The DSP purchase algorithm collects historical data about all transactions and uses this data to build a purchase model. It may include many variables, such as cost data, ad-size information, win rate, exchange from which the ad impression originates, URL of the ad impression, page or application from where the ad impression comes, accepted page category, adopted line-item tactics, etc.

Drawing on this, it searches for an optimal price while maintaining the purchase potential and makes the decision to take part in the purchase. This way, it protects buyers from overpaying. The DSP is bidding a little cheaper, so for publishers, in the long run, it may mean lowering the value of their space.
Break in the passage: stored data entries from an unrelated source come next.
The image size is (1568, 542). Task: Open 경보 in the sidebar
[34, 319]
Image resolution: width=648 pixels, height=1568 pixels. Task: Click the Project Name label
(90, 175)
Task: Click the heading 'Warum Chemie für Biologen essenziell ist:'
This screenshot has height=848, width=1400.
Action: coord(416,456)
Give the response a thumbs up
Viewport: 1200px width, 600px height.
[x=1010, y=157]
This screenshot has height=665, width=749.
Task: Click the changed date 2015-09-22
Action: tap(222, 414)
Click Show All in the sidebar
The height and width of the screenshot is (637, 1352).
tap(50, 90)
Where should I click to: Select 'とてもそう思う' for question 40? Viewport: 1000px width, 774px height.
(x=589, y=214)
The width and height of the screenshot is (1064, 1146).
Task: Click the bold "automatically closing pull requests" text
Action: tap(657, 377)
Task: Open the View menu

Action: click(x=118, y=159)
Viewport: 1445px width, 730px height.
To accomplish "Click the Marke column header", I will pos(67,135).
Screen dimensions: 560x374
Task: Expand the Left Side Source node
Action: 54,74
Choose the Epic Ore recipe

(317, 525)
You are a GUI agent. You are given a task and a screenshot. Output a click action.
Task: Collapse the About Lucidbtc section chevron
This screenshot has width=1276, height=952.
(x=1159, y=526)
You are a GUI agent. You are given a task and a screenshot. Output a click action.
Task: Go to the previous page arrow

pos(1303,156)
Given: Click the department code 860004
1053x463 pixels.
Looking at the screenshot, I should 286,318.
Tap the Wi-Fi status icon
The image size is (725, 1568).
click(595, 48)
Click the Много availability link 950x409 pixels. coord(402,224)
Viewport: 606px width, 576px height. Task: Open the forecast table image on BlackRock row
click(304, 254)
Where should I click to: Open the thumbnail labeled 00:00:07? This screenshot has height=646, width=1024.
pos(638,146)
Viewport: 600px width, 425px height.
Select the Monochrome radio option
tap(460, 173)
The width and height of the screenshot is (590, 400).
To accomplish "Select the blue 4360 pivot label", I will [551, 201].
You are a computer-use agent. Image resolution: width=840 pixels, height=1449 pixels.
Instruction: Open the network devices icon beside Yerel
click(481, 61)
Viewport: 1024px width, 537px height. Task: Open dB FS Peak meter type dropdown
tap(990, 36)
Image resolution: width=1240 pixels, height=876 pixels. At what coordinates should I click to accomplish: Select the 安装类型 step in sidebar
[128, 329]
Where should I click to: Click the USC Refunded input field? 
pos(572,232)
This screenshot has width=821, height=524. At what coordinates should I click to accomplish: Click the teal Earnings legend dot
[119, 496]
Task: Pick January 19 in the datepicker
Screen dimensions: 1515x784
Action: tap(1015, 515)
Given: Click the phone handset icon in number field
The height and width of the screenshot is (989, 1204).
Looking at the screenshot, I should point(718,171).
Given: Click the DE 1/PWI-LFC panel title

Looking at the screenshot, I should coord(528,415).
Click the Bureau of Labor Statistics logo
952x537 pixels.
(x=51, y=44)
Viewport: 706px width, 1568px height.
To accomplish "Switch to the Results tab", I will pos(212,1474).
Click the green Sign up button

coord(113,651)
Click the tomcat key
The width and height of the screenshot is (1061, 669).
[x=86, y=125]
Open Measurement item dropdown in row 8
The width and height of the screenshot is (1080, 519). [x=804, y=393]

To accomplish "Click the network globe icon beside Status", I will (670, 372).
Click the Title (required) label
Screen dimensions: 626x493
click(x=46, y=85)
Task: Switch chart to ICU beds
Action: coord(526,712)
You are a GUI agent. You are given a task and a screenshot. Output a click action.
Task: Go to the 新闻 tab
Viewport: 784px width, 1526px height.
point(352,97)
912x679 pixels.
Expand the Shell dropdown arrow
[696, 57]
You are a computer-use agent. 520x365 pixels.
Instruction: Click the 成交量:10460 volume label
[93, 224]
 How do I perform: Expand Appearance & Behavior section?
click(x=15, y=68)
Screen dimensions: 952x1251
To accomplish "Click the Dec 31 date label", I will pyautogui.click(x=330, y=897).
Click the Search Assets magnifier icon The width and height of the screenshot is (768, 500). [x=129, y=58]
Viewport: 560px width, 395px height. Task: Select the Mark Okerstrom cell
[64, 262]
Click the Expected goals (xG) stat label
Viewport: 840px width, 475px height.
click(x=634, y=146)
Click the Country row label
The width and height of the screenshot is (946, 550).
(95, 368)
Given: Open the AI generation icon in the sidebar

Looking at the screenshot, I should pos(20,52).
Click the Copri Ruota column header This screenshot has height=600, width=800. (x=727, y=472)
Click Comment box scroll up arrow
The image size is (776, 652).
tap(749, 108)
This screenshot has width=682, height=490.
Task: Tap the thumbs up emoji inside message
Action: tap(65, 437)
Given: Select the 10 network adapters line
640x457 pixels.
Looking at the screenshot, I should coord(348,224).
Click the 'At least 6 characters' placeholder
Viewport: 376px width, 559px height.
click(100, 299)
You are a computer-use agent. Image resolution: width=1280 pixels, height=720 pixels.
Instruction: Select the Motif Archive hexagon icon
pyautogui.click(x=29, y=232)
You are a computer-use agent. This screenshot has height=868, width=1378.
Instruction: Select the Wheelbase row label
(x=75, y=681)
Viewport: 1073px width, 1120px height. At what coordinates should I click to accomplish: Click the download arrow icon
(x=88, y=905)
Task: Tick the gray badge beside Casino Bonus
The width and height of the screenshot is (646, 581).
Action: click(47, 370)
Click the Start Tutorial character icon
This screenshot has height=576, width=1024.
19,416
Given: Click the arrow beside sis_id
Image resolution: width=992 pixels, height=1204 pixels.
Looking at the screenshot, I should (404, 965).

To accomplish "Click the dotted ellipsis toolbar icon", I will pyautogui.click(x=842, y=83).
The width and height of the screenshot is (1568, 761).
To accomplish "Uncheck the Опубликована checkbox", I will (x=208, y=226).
For example, a buyer decides to buy eCPM 20 $. However, based on its data, the technology decides that the stake should not be 20 $ but 15 $. It allows the buyer to win an ad impression, and thus he saves 5 $.

It is worth noting that not every technology works the same way. Developers design their own original solutions, which can take into account completely different parameters to serve as a basis for their bid-shading activity.

We can safely say that this is currently a black box whose effectiveness so far is not always well assessed. However, the first estimates from Rubicon and PubMatic showed savings totaling approximately 20%.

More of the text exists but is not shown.